> SHORT EXERCISE
Could you pull every line of text out of the material below, word for word, leaving the pictures out of your answer?

> DATA SHOWN
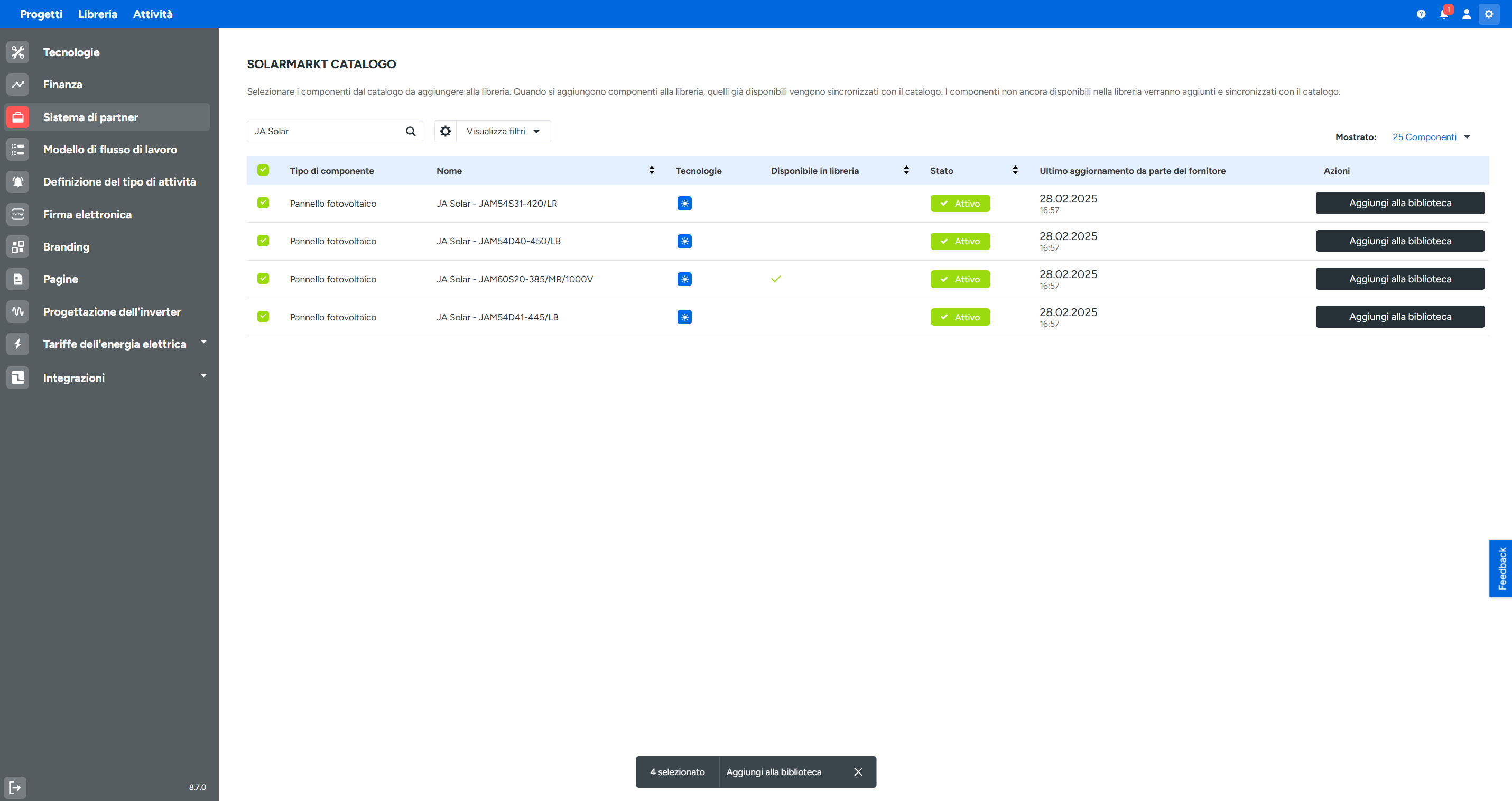Image resolution: width=1512 pixels, height=801 pixels.
Task: Click technology icon for JAM54S31-420/LR row
Action: pos(684,203)
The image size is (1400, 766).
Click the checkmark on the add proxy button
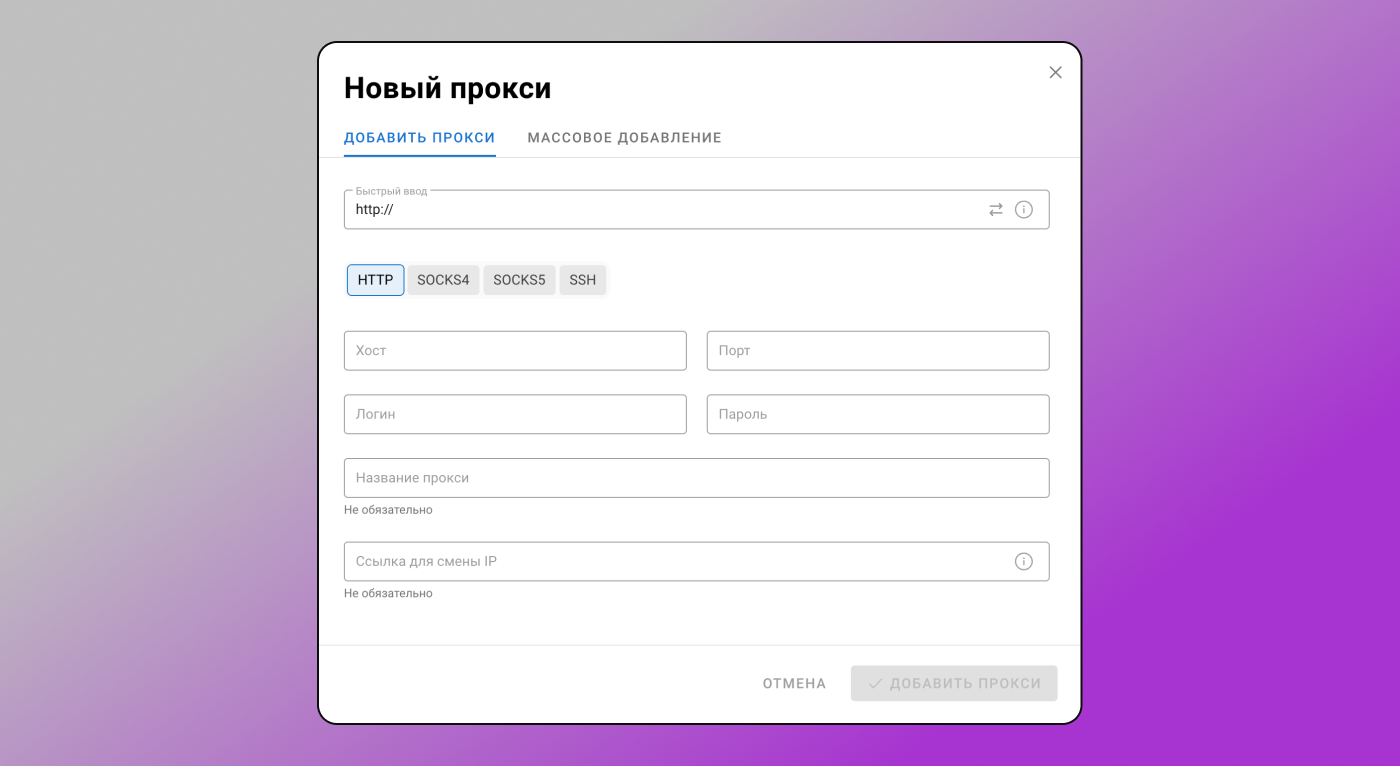coord(875,683)
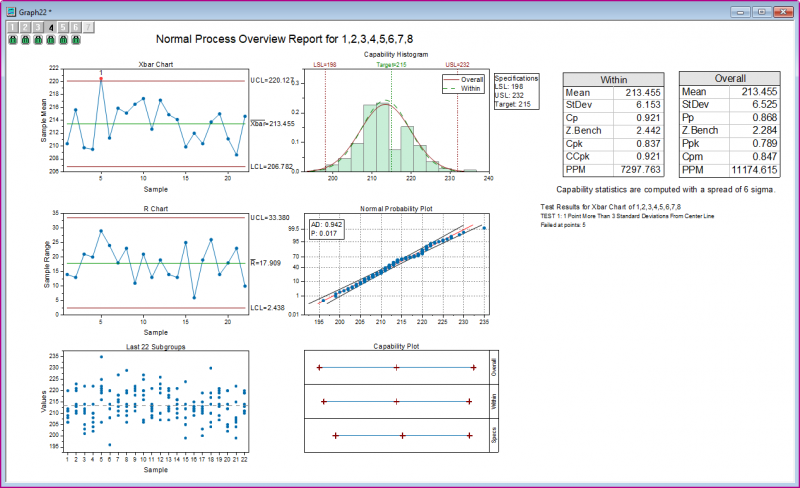Select the AD and P value text box
The image size is (800, 488).
326,229
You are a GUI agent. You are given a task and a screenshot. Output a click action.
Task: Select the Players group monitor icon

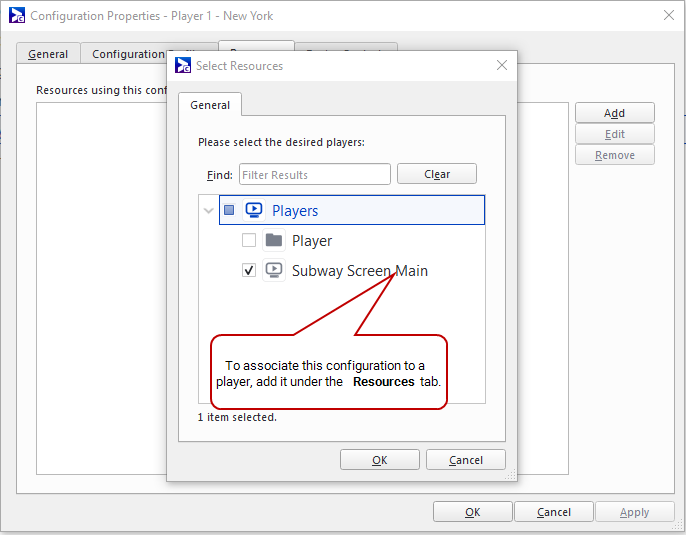[254, 210]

> COMPLETE ANSWER
Image resolution: width=1512 pixels, height=801 pixels.
Task: Click technology icon for JAM54S31-420/LR row
Action: pos(684,203)
The image size is (1400, 766).
Click the checkmark on the add proxy button
coord(875,683)
Select the AD and P value text box
The image size is (800, 488).
326,229
You are a GUI agent. You are given a task and a screenshot. Output a click action.
Task: Select the Players group monitor icon

[254, 210]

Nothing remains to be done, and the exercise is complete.